16Тропинка. В общении с людьми, которые стыдятся своих чувств, нужно уметь притворяться; они могут неожиданно возненавидеть того, кто застигнет их в тот момент, когда они испытывают нежные, возвышенные чувства, как будто в этом есть что-то тайное и постыдное. Чтобы вывести их из этого состояния, нужно попытаться рассмешить их или сказать холодным и бесстрастным тоном какую-нибудь колкость: они охладят свой пыл и снова будут в состоянии владеть собой. Впрочем, мои рассуждения напоминают мораль, которая предшествует самой басне. Когда-то наша жизнь была устроена так, что мы были все очень близки друг другу, казалось, будто ничто не препятствует истинной дружбе и братству, нас разделяла лишь узенькая тропинка. И в тот момент, когда ты решил перейти через нее, я спросил тебя: «Ты хочешь перейти через тропинку ко мне?» – но у тебя уже пропало желание, и когда я спросил тебя снова, ты промолчал в ответ. С тех пор между нами встали горы; пролегли ревущие потоки, и много еще всяческих препятствий разделяют нас, делая нас чужими друг другу, и даже если бы потом мы захотели соединиться, мы не смогли бы этого сделать! И если вспомнишь теперь ты эту тропинку, то не найдешь больше слов – тебе останется только рыдать и удивляться.
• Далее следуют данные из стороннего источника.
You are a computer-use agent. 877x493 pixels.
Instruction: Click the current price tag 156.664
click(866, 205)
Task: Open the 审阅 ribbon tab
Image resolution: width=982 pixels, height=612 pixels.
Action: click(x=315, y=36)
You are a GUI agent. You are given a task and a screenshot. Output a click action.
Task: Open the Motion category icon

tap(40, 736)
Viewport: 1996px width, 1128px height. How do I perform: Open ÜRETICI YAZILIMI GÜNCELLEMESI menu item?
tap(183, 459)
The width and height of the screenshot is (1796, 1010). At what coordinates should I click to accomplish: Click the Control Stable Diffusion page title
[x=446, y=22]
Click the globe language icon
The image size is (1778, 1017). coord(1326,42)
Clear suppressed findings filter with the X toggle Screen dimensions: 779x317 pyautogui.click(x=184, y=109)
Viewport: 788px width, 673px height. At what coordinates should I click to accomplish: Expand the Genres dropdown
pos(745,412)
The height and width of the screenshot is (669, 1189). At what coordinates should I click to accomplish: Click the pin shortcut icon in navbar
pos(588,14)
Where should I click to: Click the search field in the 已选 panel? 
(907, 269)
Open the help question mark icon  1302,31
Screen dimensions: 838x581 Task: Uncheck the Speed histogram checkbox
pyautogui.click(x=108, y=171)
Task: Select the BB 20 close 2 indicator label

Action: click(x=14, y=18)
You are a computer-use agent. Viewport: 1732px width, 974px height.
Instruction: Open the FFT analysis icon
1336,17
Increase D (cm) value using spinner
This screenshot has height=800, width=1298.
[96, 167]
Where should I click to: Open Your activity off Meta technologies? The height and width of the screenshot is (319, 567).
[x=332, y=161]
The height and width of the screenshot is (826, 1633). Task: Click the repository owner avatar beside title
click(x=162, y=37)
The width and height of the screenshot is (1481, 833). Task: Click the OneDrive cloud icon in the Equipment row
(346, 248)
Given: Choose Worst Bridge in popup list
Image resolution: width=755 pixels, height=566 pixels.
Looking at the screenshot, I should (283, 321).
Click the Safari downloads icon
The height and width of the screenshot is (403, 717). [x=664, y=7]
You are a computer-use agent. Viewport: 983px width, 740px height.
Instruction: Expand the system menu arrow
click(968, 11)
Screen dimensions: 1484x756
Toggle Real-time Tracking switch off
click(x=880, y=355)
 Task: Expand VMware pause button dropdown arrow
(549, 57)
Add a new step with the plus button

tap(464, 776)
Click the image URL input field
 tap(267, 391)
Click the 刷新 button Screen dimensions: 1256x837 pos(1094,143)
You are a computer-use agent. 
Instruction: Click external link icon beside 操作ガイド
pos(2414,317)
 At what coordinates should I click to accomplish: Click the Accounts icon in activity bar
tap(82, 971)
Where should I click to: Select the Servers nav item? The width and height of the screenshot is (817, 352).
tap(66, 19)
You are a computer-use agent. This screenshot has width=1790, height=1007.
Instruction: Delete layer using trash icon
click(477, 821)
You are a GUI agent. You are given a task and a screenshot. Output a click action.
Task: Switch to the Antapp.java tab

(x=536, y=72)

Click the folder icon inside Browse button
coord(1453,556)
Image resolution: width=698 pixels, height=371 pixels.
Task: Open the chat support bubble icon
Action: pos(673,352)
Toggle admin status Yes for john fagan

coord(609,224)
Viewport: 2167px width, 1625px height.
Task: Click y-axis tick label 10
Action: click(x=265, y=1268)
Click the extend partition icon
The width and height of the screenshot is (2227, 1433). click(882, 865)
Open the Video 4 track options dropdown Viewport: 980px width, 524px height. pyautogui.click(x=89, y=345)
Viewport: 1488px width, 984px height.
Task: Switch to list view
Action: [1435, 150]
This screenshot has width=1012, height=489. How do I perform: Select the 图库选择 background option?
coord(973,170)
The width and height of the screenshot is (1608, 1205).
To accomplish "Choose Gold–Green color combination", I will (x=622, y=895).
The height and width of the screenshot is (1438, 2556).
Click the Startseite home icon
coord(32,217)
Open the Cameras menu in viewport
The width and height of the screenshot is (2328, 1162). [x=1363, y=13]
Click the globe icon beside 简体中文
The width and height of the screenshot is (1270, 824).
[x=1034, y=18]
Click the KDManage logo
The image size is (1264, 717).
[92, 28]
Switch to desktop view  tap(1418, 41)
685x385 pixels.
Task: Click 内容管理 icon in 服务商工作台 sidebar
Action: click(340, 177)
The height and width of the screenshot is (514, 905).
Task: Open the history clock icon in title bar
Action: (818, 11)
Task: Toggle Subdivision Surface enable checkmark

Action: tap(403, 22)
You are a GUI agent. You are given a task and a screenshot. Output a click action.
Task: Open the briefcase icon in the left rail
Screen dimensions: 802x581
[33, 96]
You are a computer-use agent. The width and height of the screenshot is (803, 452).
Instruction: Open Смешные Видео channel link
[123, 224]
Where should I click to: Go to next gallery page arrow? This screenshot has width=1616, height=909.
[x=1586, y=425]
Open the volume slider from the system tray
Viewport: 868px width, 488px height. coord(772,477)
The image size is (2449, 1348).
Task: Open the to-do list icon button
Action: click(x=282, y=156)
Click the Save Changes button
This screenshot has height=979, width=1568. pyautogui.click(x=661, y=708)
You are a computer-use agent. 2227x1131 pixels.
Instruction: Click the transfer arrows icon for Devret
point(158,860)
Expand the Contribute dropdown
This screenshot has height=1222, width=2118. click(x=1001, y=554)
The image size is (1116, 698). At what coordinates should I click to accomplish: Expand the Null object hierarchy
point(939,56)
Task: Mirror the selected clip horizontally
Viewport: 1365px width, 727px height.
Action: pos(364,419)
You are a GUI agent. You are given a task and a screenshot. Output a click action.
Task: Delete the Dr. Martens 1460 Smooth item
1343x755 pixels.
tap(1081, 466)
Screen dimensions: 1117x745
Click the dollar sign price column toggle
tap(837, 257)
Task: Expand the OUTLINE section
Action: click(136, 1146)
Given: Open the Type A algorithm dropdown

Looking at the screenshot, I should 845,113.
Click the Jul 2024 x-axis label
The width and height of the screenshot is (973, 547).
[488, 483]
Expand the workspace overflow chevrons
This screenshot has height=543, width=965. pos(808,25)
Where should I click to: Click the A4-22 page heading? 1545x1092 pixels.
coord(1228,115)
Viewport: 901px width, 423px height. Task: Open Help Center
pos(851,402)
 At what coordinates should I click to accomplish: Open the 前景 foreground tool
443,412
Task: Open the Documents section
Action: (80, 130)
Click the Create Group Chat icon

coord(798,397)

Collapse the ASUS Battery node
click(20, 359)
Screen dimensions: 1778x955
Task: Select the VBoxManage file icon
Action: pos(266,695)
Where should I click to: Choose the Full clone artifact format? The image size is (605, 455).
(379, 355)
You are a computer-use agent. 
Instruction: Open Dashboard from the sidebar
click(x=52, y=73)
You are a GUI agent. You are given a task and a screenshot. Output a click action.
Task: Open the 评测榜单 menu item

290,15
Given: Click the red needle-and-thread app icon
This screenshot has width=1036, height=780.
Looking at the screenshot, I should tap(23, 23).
17Обоснование собственной бедности. Никакими ухищрениями и уловками нам не добиться того, чтобы какая-нибудь жалкая, худосочная добродетель превратилась в богатую и полнокровную, но нам ничего не стоит доказать необходимость существования именно такой жалкой добродетели, так что вид ее уже не будет причинять нам страдания и мы не будем более проклинать жестокую судьбу. Так поступает, к примеру, мудрый садовник, которому не под силу соорудить у себя в саду роскошный фонтан, и он устанавливает скромную фигуру лесной нимфы, у ног которой вполне естественно плещется какой-нибудь чахлый ручеек, – так его стараниями эта чахлость выглядит вполне убедительной: в таком положении никому бы не помешало иметь свою нимфу!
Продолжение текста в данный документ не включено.